I took some creepy pix inside an old barn last weekend...almost as inpirational as exploring an abandoned cemetery... check em out!

http://theshadowfarm.blogspot.com/2009/09/exploring-barn.html


----------



## Bone Dancer (Oct 7, 2005)

Nice pics Dave, thanks


----------



## Beth (Sep 27, 2005)

Is that your barn, Dave?? I haunt my old barn every year. That looks similar to mine. Mine is a two story with a loft above. It is sooooo much fun!!! Good luck with yours.


----------



## RoxyBlue (Oct 6, 2008)

The use of B&W really adds to the atmosphere.


----------



## dave the dead (Jan 31, 2007)

Beth said:


> Is that your barn, Dave?? I haunt my old barn every year. That looks similar to mine. Mine is a two story with a loft above. It is sooooo much fun!!! Good luck with yours.


No, not my barn. It belongs to my Grandfather's brother. I wish I had a nice big property with something like that in my backyard.


----------



## Revenant (Mar 17, 2007)

Definitely called for black & white. Nice composition.
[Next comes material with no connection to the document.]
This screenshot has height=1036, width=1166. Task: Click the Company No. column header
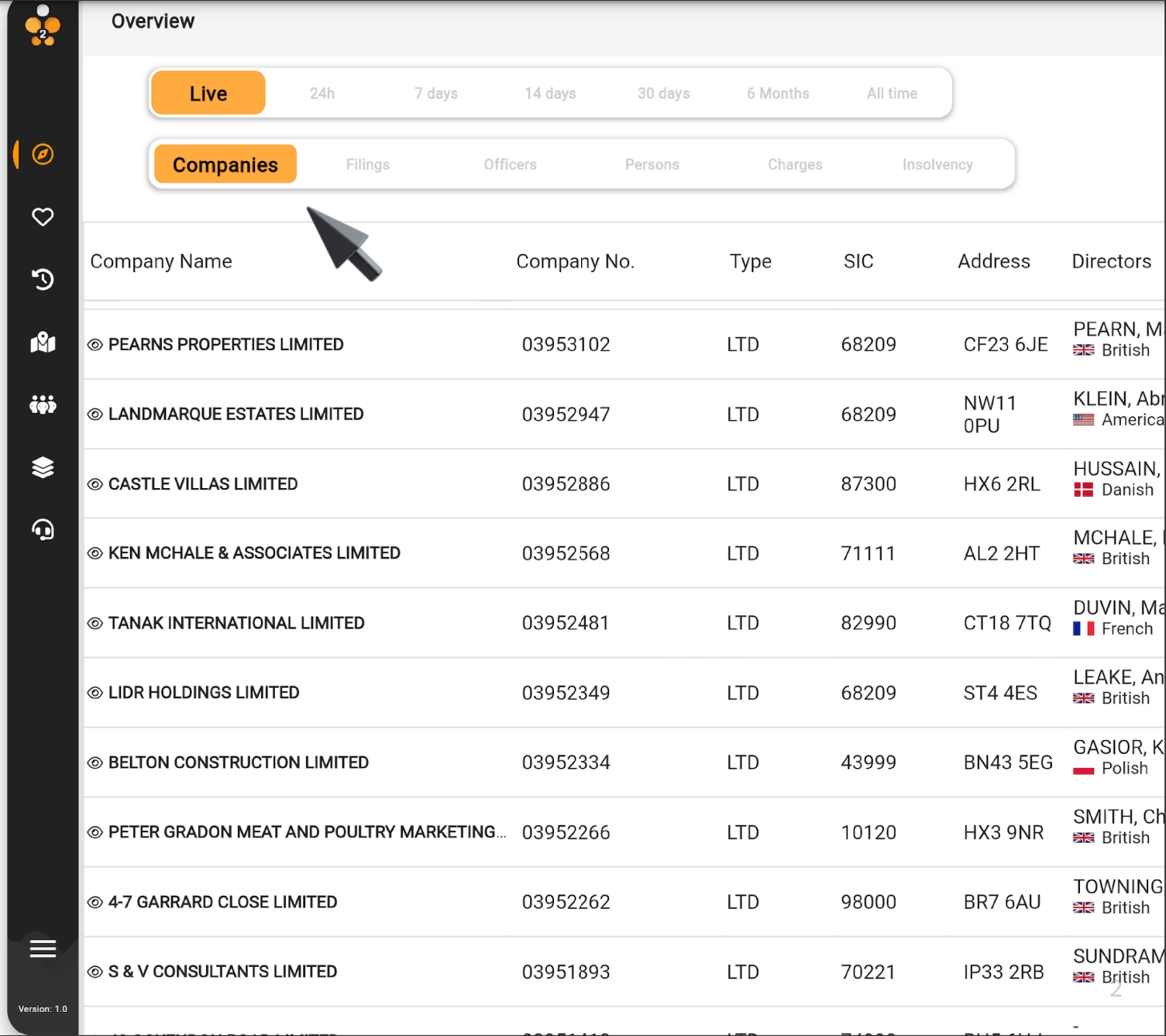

Hope you remembered to bag some firewood before you left heheh... looks like there's quite a bit in there.


----------



## RavenLunatic (Jan 3, 2006)

*Very nice, Dave. I love finding old or spooky things to photograph. Hmmm where's Vlad lol? Put a few I could find in my albums*


----------



## sharpobject (May 7, 2008)

Very creepy. Thanks for sharing.


----------



## Beth (Sep 27, 2005)

I wish that you lived closer.....I could REALLY use some help every year!!


----------



## KStone (Jul 2, 2009)

Cool Dave. Like the old welder's mask. Gives that pic a good creepy feel.


----------



## debbie5 (Mar 2, 2007)

I like the barn pics, but LOVE the creepy little things you make even more. They are yummy. Wonder if I can convince hubby to buy that Fiji mermaid. It's great. Is it still available? I love the aesthetic & look of what you make, especially the decision to make some things more matte & some "juicy". I sin! I covet! LOL....


----------